Next Up for Big Brother: Recording and Transcribing Public Conversations
Matt Lease, a computer scientist at the University of Texas, is working on ways to literally record all human conversations no matter where they take place. But his research is being funded by the Department of Defense, raising the question of how such a technology might be used in the hands of the government.
Lease’s plan is to utilize crowdsourcing, voice recognition software and everyday devices like smartphones to gather human speech, whether in a business meeting or on the street, and store it somewhere so people could access what they said anytime.
He told Wired’s Danger Room that he saw the work as both a “need and opportunity to really make conversational speech more accessible, more part of our permanent record instead of being so ephemeral, and really trying to imagine what this world would look like if we really could capture all these conversations and make use of them effectively going forward.”

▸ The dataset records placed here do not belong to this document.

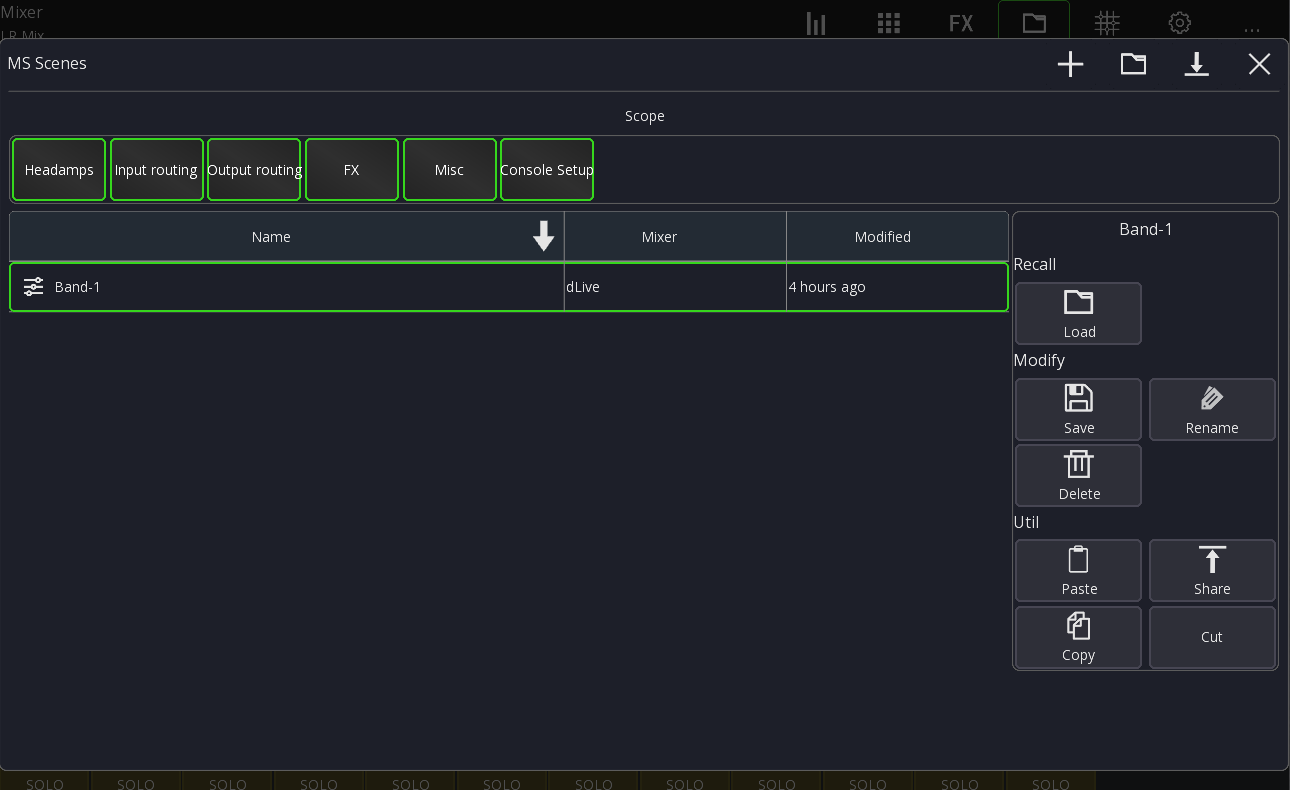Toggle the FX scope button
Image resolution: width=1290 pixels, height=790 pixels.
(x=352, y=170)
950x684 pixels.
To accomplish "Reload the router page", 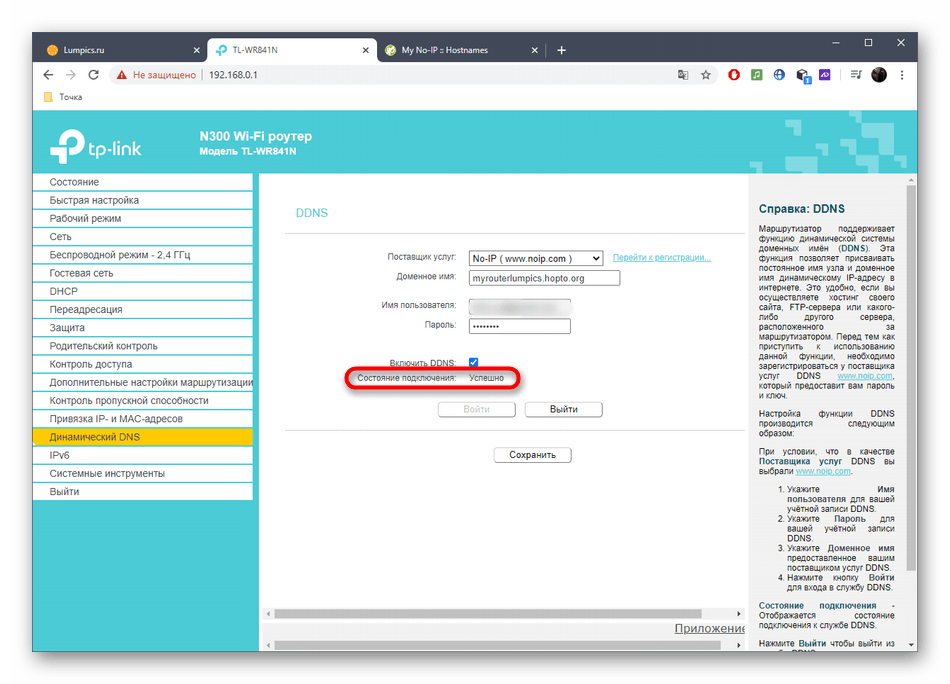I will pos(94,75).
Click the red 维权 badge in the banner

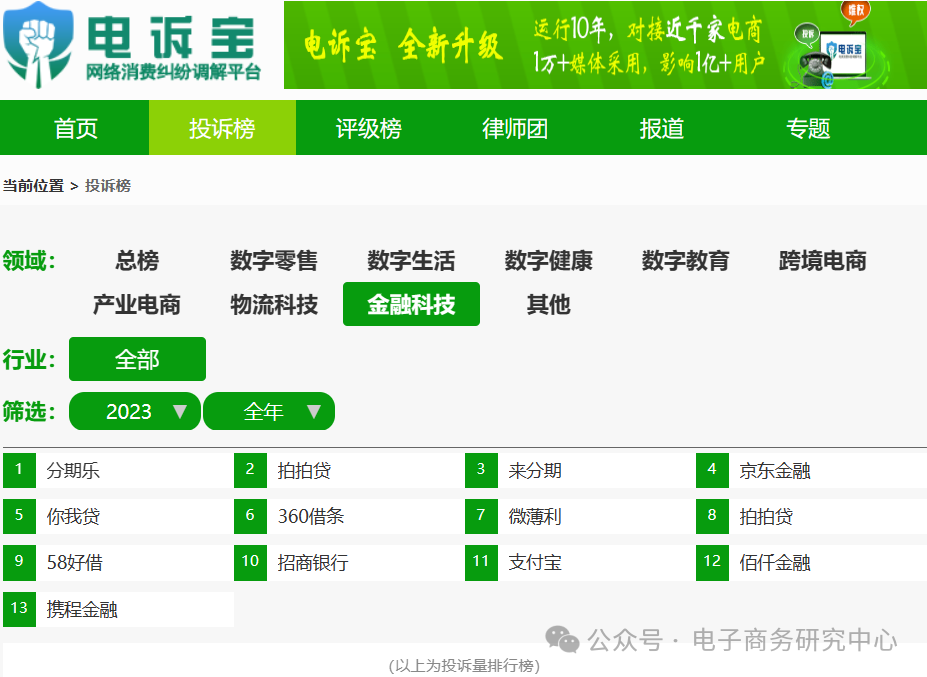pyautogui.click(x=853, y=11)
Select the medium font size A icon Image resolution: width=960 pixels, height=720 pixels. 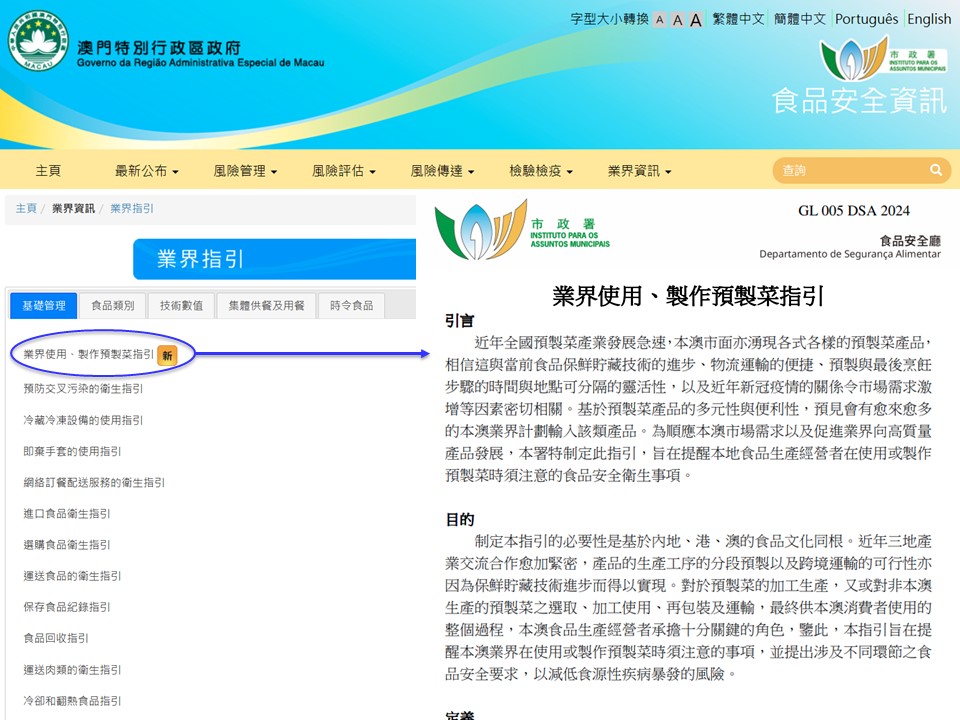677,20
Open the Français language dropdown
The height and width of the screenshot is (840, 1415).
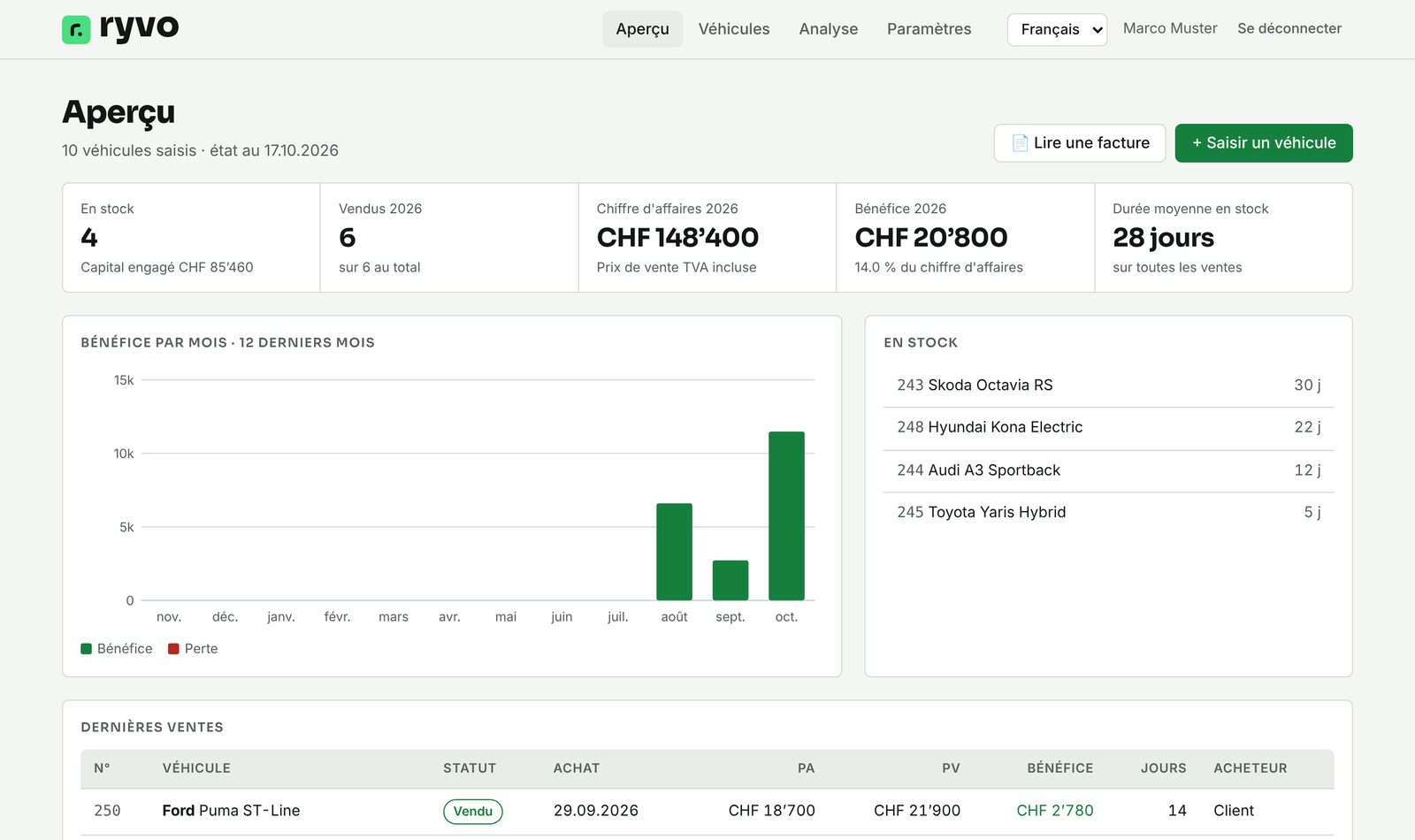[x=1057, y=29]
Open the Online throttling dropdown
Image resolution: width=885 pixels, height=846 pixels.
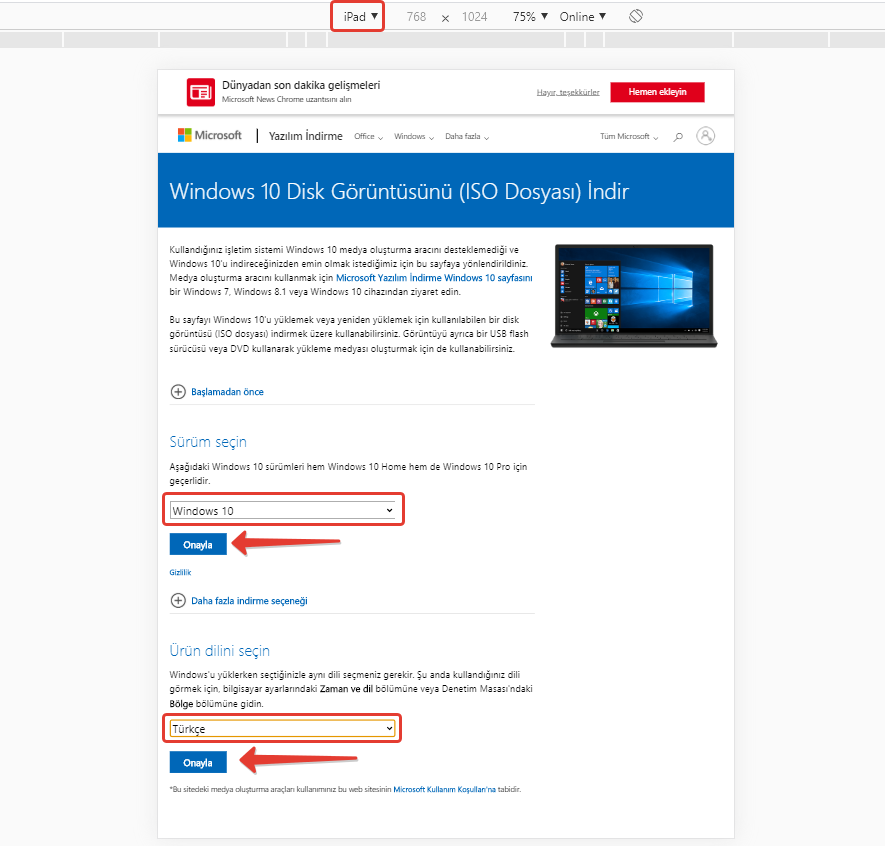click(582, 17)
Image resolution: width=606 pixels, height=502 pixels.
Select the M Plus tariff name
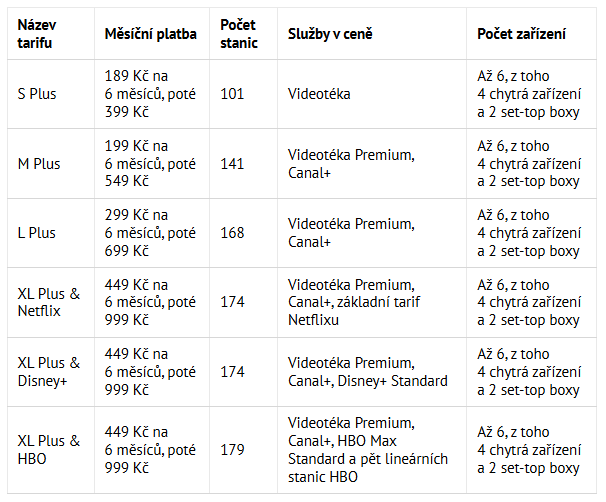[x=39, y=164]
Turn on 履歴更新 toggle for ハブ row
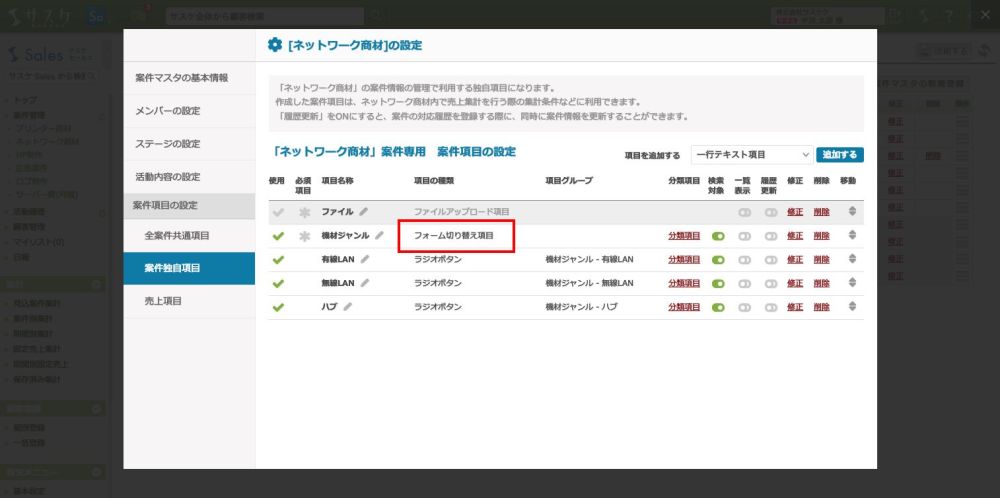 click(x=770, y=307)
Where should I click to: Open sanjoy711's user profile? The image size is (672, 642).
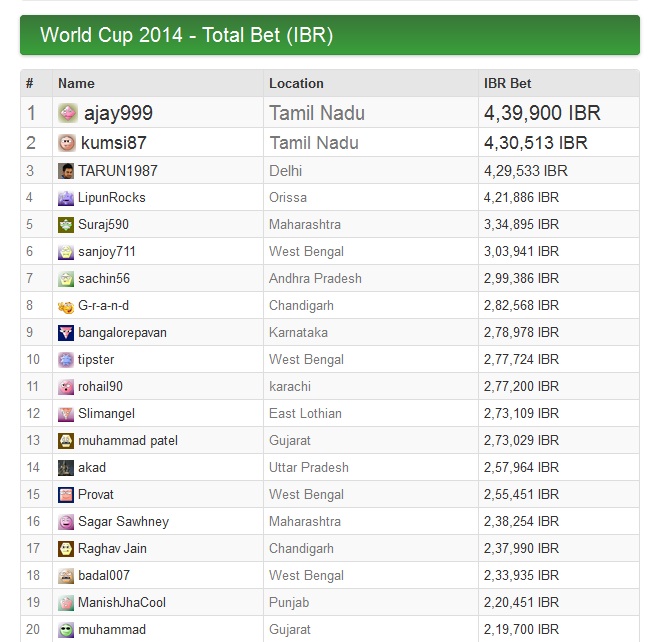107,252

The Defense Advanced Research Projects Agency (DARPA) liked Lease’s idea so much it gave him a $300,000 grant to support his efforts.
If successful, this new system could raise “some thorny legal and social questions about privacy,” wrote Robert Beckhusen at Wired.
One example cited by Lease involves “respecting the privacy rights of multiple people involved,” and how to gain permission of everyone talking before capturing and storing a conversation. In the hands of spy agencies, this is not expected to be an issue.